Clans
- Designers: Leo Colovini
- Players: 2-4
- Setup time: 5 minutes
- Playing time: 30 minutes
- Chance: Low
- Age range: 10 and up
- Skills: Bluffing

= Clans (board game) =

Board game designed by Leo Colovini

Clans is a German-style board game designed by Leo Colovini. The game centers on the creation of villages.

==Gameplay==
At the start of the game, each player is secretly dealt a card that has one of five colors on it - red, yellow, blue, green, or black. Although each player knows his own color, but not color of any of the other players. The game begins with one hut on each space, the colors being randomly distributed across the huts. On his turn, a player moves all of the huts from one space to another space. When a group of huts is completely isolated (all the surrounding spaces are empty) that space is scored.
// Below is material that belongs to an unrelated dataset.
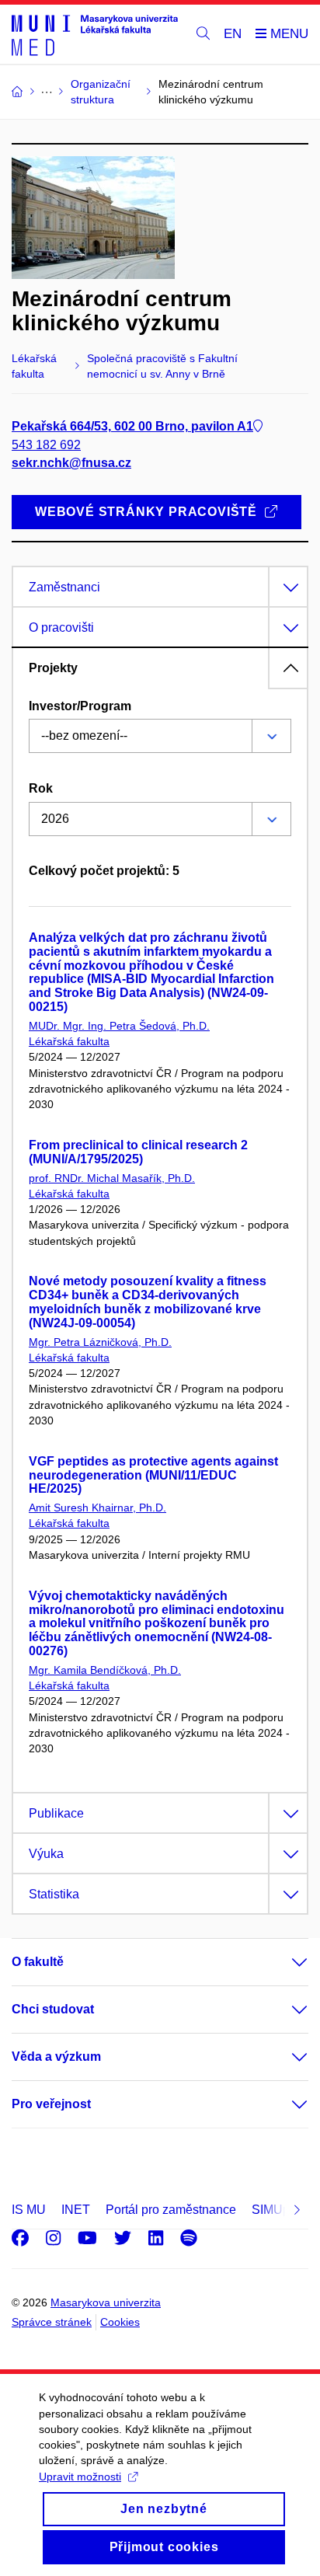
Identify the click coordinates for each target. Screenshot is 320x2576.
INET (75, 2209)
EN (233, 33)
Scoring is different based on the terrain that those huts are on. The person with the most huts on that space, and anyone tied for the most, gets points. The game ends when the moves have been exhausted.

==Awards==
- Nominee for the Spiel des Jahres, 2003
- 3rd in the Deutscher Spiele Preis, 2003
- Games magazine Best Abstract Strategy Game of 2003
- Winner, game of the year "stoner award 2018 Leeuwarden".